Councilmember Chris Chulakes-Leetz wasn’t thrilled about spending the money, even though the $5,000 was a refundable deposit that allows the city two years to decide what it will do with the long-idle property on the corner of Del Prado Boulevard and Kismet Parkway.
He suggested the city to explore its own mitigation areas.
“We need to define our own mitigation. There are so many opportunities for the Cape to find its own mitigation areas,” Chulakes-Leetz said. “Let’s pay our own people instead of sending it outside the city.”
He suggested Yellow Fever Creek or some of the property the city purchased for wastewater use.
The proposal was quickly praised.
“There are several large areas of property available. I’d like to see the city manager move it forward,” Councilmember Kevin McGrail said. “The scrub jays were not appropriate. It wasn’t species specific. This I can support.”
“Has anyone ever looked into this?” Councilmember Rana Erbrick asked. “With direction, we can set aside land for mitigation.”
Erbrick also warned that land must follow certain criteria in order for mitigation to be allowed.
For the city to extend the mitigation another two years, it would cost the city $99,000. To purchase the mitigation, it would cost almost $1 million, which a private developer could foot the bill for.

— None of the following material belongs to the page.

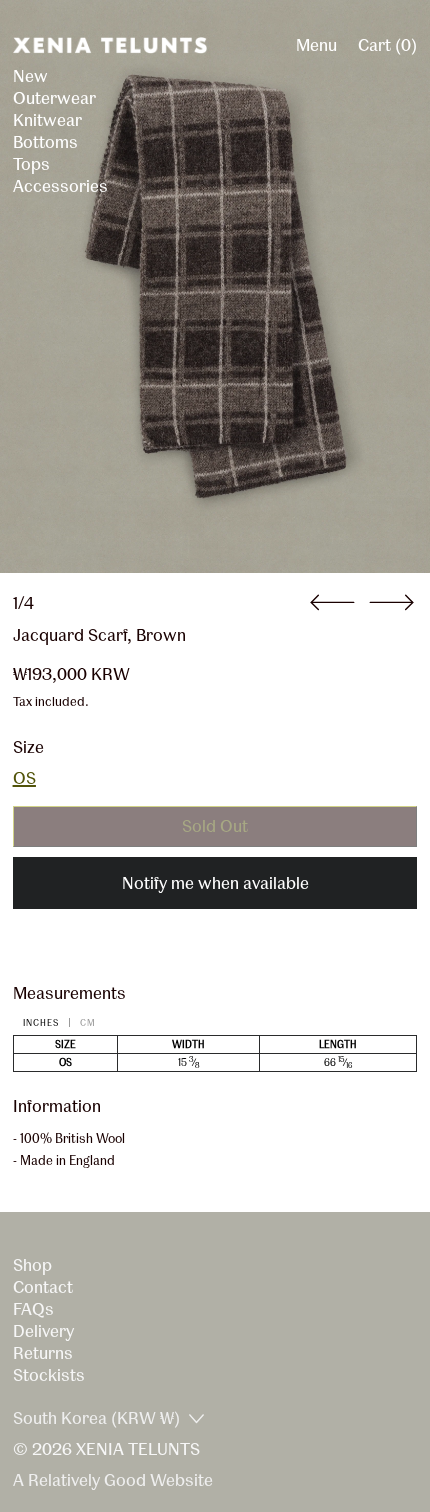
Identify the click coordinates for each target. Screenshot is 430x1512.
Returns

Academic Village has been the proposed home for a university, an aquatic center for swimmers and, most recently, a convention and entertainment center.

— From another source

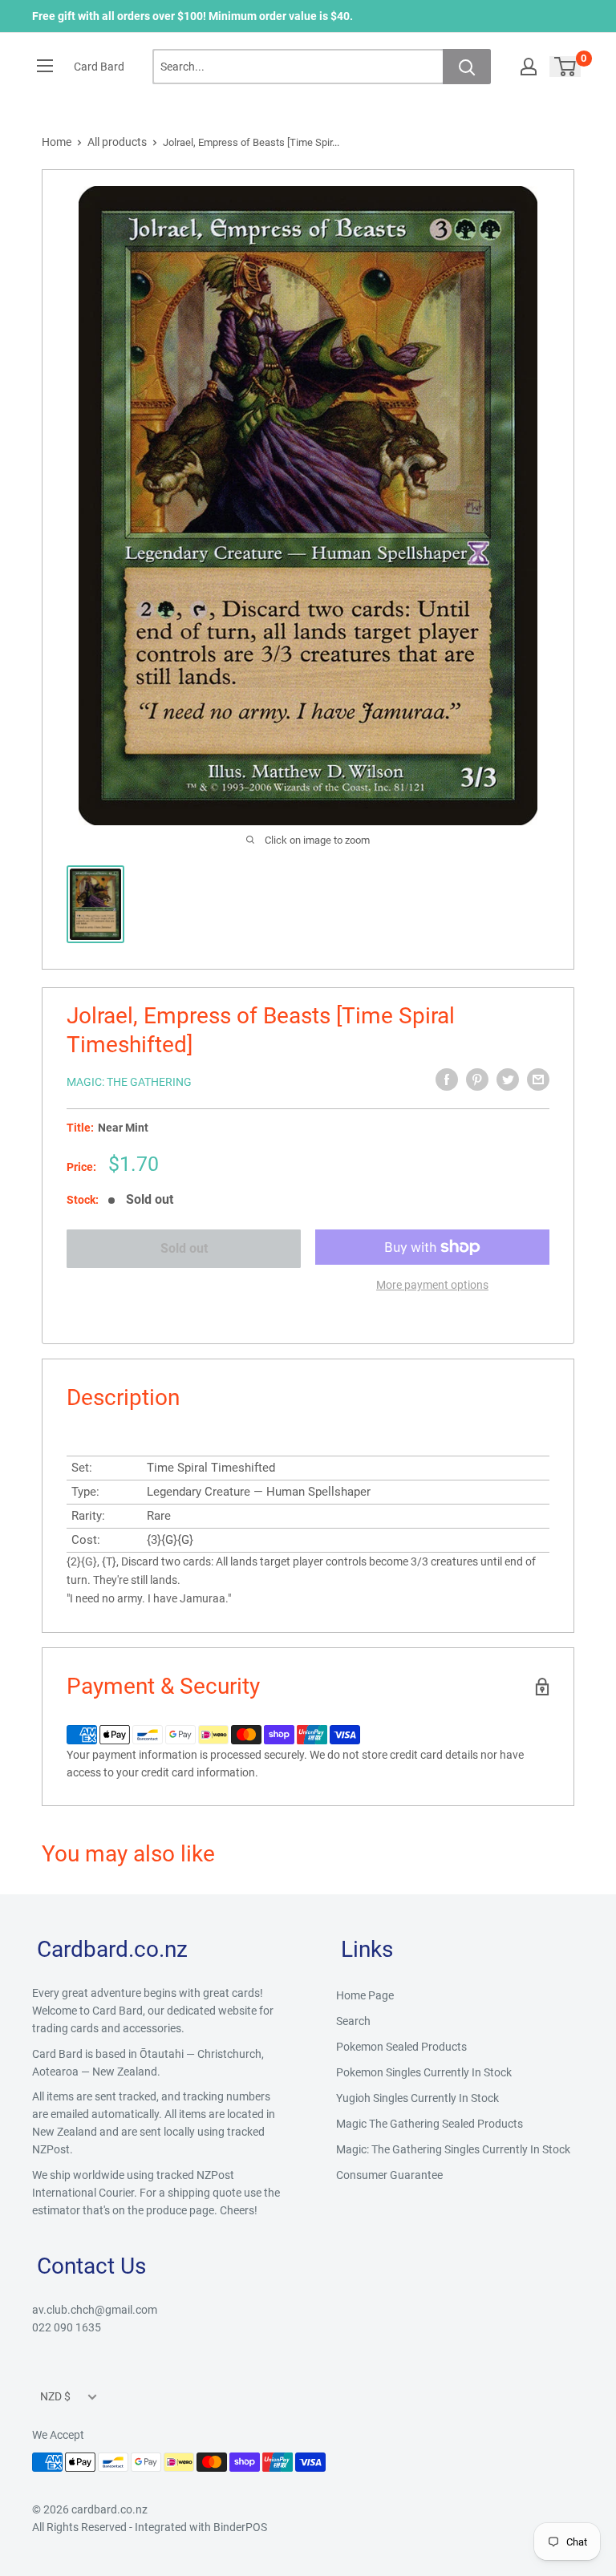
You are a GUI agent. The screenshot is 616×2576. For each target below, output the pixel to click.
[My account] (529, 66)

Mitigation is a form of credit to allow wetlands to be built over, provided another wetland is formed in its place. It would allow a parking lot to be built in a wetland, for example, provided a better wetland is built somewhere else.
In other business, the council voted unanimously to uphold a Zoning Appeals Board decision to deny a variance to Rafael Carrion for a gazebo he built on his property in the northwest Cape.
The board also voted 6-1 to approve the issuance by the Cape Coral Health Facilities Authority of its revenue bond in a principal amount not to exceed $23 million.
Chulakes-Leetz cast the lone no vote.